TASK OBJECTIVE: Find each line in the data below that contains the word "Choose" and copy those lines out.

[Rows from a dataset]
———
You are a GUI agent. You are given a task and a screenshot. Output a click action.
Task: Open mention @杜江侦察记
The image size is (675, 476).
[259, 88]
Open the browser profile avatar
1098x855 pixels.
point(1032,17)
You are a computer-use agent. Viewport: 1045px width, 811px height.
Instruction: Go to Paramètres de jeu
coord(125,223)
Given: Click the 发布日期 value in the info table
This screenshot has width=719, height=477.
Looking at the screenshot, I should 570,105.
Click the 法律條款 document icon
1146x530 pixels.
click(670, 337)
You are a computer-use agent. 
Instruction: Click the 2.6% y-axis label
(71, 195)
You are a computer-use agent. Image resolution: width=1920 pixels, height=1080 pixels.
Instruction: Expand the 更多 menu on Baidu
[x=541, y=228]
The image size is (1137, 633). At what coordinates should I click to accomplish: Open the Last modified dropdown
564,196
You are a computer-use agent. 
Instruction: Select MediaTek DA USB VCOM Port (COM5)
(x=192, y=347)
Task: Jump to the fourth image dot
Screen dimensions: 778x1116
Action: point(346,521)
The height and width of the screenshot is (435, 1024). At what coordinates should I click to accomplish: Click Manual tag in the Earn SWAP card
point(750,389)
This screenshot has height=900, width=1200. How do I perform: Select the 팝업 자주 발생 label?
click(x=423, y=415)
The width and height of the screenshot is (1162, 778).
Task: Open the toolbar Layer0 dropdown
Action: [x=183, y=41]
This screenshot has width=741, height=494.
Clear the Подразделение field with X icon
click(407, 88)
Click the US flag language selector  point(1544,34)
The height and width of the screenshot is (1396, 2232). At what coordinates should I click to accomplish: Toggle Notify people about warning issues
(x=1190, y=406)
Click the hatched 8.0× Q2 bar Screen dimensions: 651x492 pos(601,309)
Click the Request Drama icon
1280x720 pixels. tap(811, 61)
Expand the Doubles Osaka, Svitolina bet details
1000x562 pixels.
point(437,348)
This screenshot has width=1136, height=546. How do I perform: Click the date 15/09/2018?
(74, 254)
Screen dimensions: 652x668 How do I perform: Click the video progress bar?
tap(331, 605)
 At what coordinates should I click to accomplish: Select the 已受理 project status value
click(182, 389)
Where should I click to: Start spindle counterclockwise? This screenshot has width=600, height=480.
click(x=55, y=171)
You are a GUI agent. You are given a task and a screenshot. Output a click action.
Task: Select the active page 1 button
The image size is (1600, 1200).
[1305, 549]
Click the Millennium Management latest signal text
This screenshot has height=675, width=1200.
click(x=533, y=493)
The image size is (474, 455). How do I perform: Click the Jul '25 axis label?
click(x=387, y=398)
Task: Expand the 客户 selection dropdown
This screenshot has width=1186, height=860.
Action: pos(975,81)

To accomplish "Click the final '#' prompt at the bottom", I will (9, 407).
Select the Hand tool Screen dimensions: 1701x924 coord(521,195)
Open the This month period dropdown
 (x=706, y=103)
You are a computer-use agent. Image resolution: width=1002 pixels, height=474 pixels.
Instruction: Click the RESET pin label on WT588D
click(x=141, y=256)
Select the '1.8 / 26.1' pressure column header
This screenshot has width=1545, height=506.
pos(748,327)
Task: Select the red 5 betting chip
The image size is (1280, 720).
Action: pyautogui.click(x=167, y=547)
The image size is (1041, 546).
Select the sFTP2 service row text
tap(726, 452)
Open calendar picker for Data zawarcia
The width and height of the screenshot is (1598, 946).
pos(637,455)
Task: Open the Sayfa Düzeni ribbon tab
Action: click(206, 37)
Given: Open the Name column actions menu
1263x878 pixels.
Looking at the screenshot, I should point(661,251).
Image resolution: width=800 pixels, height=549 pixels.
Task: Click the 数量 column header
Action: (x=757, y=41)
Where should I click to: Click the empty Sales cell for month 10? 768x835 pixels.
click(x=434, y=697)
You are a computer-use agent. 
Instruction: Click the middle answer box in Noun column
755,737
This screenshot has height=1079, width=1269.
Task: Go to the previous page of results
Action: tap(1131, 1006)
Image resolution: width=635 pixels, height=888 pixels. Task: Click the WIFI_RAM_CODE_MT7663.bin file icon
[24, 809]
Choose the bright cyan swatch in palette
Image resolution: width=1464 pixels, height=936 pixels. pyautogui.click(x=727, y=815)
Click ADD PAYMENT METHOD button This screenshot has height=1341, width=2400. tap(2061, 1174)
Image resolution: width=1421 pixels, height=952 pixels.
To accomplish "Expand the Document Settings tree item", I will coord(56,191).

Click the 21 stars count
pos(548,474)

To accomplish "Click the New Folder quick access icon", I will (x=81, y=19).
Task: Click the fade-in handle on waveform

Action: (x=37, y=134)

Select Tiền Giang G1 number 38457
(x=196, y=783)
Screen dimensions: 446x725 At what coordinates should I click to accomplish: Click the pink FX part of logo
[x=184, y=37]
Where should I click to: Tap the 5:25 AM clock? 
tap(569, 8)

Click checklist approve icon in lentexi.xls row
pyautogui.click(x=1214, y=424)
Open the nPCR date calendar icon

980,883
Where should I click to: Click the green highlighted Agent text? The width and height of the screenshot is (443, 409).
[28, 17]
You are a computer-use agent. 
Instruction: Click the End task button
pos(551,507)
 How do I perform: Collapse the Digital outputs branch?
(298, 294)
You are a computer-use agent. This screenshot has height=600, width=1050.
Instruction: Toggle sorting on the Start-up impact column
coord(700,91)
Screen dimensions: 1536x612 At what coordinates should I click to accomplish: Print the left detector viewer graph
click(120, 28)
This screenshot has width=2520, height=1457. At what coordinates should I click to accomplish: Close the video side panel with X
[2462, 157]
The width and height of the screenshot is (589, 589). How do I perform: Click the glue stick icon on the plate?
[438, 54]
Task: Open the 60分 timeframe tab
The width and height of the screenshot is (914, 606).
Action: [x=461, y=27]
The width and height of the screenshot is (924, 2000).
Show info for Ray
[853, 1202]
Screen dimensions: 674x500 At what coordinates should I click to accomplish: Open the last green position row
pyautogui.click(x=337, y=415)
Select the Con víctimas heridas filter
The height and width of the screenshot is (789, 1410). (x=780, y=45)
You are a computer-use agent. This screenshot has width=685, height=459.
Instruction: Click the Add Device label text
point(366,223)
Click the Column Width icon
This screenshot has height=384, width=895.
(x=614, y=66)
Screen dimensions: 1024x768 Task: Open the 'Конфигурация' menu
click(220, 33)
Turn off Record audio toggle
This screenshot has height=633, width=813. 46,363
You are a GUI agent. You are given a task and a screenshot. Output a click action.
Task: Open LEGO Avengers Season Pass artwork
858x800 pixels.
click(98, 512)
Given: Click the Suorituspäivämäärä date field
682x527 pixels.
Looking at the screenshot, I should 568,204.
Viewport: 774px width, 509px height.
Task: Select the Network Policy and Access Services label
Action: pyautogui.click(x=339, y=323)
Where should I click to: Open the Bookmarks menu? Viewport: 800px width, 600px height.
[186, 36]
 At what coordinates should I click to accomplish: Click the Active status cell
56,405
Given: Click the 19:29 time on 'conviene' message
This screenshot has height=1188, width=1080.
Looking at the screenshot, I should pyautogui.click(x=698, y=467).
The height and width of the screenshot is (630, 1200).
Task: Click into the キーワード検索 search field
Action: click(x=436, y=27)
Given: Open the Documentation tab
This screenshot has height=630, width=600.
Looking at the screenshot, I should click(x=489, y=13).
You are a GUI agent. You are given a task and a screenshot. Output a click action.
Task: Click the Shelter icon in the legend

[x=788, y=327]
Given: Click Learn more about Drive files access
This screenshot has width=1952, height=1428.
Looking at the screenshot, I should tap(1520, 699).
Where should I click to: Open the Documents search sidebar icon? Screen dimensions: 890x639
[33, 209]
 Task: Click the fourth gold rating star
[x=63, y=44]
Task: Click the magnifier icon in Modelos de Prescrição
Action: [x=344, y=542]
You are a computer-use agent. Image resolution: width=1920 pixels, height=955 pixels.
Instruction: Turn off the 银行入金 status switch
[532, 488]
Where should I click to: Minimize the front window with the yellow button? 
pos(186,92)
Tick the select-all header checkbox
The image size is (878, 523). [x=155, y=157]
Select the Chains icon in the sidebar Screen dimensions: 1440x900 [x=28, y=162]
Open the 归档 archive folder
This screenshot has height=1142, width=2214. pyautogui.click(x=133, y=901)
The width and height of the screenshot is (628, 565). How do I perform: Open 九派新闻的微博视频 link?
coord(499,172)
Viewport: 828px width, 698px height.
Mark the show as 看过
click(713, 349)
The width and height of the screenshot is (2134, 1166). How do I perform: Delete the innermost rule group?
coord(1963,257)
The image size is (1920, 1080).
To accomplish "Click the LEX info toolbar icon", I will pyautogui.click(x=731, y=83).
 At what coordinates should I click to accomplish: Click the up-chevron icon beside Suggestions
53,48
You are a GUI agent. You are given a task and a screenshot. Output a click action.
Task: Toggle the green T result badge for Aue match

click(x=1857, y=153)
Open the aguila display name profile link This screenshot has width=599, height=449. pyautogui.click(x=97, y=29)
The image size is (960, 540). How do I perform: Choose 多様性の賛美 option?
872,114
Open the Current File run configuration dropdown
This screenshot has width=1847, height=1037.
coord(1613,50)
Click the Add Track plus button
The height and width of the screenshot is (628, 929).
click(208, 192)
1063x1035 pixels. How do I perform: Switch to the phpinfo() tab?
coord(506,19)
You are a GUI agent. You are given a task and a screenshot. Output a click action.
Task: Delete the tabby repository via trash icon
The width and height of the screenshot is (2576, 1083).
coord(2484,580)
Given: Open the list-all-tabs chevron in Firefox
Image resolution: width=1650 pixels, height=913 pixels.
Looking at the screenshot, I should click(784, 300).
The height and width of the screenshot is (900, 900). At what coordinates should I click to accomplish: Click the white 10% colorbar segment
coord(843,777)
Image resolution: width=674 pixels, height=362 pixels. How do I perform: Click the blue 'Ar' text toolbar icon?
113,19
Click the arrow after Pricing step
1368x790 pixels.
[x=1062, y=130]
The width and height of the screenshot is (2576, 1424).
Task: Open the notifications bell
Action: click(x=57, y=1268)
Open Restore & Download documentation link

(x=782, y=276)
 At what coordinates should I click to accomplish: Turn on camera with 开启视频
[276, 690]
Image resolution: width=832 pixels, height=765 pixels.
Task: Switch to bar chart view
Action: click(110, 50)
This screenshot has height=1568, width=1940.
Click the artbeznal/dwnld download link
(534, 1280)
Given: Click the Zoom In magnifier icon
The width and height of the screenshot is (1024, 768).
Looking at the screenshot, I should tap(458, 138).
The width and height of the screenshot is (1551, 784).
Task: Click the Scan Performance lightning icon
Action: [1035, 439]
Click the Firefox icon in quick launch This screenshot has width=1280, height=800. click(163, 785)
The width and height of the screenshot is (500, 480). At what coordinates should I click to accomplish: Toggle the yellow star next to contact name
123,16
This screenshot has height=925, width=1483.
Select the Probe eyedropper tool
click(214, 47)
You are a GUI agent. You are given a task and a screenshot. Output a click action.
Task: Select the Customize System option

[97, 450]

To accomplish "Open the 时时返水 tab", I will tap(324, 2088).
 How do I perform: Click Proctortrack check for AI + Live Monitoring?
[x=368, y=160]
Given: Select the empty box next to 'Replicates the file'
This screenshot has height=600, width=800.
———
WRITTEN ANSWER:
Choose the bright cyan swatch in palette
The image size is (960, 540). How do I perform: Choose 多様性の賛美 option?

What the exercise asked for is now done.